### What you should do
Pull out every one of the records below and reproduce each line without changing a character.

### Input rows
-*-*-
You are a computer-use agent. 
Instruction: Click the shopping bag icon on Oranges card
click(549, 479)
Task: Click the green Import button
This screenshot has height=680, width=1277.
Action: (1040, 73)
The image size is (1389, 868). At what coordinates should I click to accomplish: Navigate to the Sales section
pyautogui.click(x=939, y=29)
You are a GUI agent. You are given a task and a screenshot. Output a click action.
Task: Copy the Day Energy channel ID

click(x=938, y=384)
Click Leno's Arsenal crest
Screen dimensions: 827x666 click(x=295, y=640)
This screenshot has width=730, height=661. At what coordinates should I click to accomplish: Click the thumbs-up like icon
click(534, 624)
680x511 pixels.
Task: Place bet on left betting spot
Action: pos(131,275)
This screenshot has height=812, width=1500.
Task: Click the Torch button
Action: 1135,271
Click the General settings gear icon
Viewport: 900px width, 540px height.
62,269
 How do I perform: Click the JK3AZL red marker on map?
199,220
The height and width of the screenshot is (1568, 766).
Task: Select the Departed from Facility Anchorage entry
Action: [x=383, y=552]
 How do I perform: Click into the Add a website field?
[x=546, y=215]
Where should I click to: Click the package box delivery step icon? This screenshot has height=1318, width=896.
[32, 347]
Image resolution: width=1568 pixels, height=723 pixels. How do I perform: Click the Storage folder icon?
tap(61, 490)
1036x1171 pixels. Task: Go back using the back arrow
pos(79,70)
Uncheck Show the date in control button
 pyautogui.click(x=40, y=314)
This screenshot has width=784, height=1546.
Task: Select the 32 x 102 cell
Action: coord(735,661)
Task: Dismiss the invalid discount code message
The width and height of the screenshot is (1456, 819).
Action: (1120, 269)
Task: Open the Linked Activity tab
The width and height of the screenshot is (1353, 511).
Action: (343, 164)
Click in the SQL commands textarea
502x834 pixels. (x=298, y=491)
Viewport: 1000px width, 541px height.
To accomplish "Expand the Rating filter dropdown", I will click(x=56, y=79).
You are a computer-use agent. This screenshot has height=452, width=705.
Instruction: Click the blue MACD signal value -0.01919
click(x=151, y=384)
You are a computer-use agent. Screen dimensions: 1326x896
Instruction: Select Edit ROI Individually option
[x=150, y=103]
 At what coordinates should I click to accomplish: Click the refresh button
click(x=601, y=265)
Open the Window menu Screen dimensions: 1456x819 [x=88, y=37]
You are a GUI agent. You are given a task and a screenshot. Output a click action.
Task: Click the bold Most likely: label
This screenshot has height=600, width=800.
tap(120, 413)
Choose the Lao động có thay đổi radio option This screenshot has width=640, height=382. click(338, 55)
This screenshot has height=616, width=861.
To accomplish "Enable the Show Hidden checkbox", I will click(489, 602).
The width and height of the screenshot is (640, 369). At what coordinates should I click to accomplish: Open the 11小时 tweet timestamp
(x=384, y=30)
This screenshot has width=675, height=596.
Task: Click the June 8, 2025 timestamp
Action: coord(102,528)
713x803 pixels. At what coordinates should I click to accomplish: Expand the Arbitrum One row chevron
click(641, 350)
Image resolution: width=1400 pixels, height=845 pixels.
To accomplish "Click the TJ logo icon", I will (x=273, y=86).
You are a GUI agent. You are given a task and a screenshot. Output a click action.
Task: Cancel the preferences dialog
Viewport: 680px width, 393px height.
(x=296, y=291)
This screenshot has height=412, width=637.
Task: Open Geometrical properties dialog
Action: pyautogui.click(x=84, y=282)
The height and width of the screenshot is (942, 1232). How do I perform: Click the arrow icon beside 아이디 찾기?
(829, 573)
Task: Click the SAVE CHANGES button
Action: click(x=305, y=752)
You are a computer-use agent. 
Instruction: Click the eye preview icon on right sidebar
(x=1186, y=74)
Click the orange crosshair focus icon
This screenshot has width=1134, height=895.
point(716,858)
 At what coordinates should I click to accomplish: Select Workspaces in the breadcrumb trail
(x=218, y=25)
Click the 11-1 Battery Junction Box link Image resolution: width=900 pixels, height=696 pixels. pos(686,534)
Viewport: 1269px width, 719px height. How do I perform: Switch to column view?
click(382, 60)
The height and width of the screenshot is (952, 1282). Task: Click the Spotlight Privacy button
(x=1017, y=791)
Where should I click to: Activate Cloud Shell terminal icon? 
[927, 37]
-*-*-
### Written response
You are a computer-use agent. 
Instruction: Click the shopping bag icon on Oranges card
click(549, 479)
Task: Click the green Import button
This screenshot has height=680, width=1277.
Action: (1040, 73)
The image size is (1389, 868). At what coordinates should I click to accomplish: Navigate to the Sales section
pyautogui.click(x=939, y=29)
You are a GUI agent. You are given a task and a screenshot. Output a click action.
Task: Copy the Day Energy channel ID

click(x=938, y=384)
Click Leno's Arsenal crest
Screen dimensions: 827x666 click(x=295, y=640)
This screenshot has width=730, height=661. At what coordinates should I click to accomplish: Click the thumbs-up like icon
click(534, 624)
680x511 pixels.
Task: Place bet on left betting spot
Action: pos(131,275)
This screenshot has height=812, width=1500.
Task: Click the Torch button
Action: 1135,271
Click the General settings gear icon
Viewport: 900px width, 540px height.
62,269
 How do I perform: Click the JK3AZL red marker on map?
199,220
The height and width of the screenshot is (1568, 766).
Task: Select the Departed from Facility Anchorage entry
Action: [x=383, y=552]
 How do I perform: Click into the Add a website field?
[x=546, y=215]
Where should I click to: Click the package box delivery step icon? This screenshot has height=1318, width=896.
[32, 347]
Image resolution: width=1568 pixels, height=723 pixels. How do I perform: Click the Storage folder icon?
tap(61, 490)
1036x1171 pixels. Task: Go back using the back arrow
pos(79,70)
Uncheck Show the date in control button
 pyautogui.click(x=40, y=314)
This screenshot has width=784, height=1546.
Task: Select the 32 x 102 cell
Action: coord(735,661)
Task: Dismiss the invalid discount code message
The width and height of the screenshot is (1456, 819).
Action: (1120, 269)
Task: Open the Linked Activity tab
The width and height of the screenshot is (1353, 511).
Action: (343, 164)
Click in the SQL commands textarea
502x834 pixels. (x=298, y=491)
Viewport: 1000px width, 541px height.
To accomplish "Expand the Rating filter dropdown", I will click(x=56, y=79).
You are a computer-use agent. This screenshot has height=452, width=705.
Instruction: Click the blue MACD signal value -0.01919
click(x=151, y=384)
You are a computer-use agent. Screen dimensions: 1326x896
Instruction: Select Edit ROI Individually option
[x=150, y=103]
 At what coordinates should I click to accomplish: Click the refresh button
click(x=601, y=265)
Open the Window menu Screen dimensions: 1456x819 [x=88, y=37]
You are a GUI agent. You are given a task and a screenshot. Output a click action.
Task: Click the bold Most likely: label
This screenshot has height=600, width=800.
tap(120, 413)
Choose the Lao động có thay đổi radio option This screenshot has width=640, height=382. click(338, 55)
This screenshot has height=616, width=861.
To accomplish "Enable the Show Hidden checkbox", I will click(489, 602).
The width and height of the screenshot is (640, 369). At what coordinates should I click to accomplish: Open the 11小时 tweet timestamp
(x=384, y=30)
This screenshot has width=675, height=596.
Task: Click the June 8, 2025 timestamp
Action: coord(102,528)
713x803 pixels. At what coordinates should I click to accomplish: Expand the Arbitrum One row chevron
click(641, 350)
Image resolution: width=1400 pixels, height=845 pixels.
To accomplish "Click the TJ logo icon", I will (x=273, y=86).
You are a GUI agent. You are given a task and a screenshot. Output a click action.
Task: Cancel the preferences dialog
Viewport: 680px width, 393px height.
(x=296, y=291)
This screenshot has height=412, width=637.
Task: Open Geometrical properties dialog
Action: pyautogui.click(x=84, y=282)
The height and width of the screenshot is (942, 1232). How do I perform: Click the arrow icon beside 아이디 찾기?
(829, 573)
Task: Click the SAVE CHANGES button
Action: click(x=305, y=752)
You are a computer-use agent. 
Instruction: Click the eye preview icon on right sidebar
(x=1186, y=74)
Click the orange crosshair focus icon
This screenshot has width=1134, height=895.
point(716,858)
 At what coordinates should I click to accomplish: Select Workspaces in the breadcrumb trail
(x=218, y=25)
Click the 11-1 Battery Junction Box link Image resolution: width=900 pixels, height=696 pixels. pos(686,534)
Viewport: 1269px width, 719px height. How do I perform: Switch to column view?
click(382, 60)
The height and width of the screenshot is (952, 1282). Task: Click the Spotlight Privacy button
(x=1017, y=791)
Where should I click to: Activate Cloud Shell terminal icon? 
[927, 37]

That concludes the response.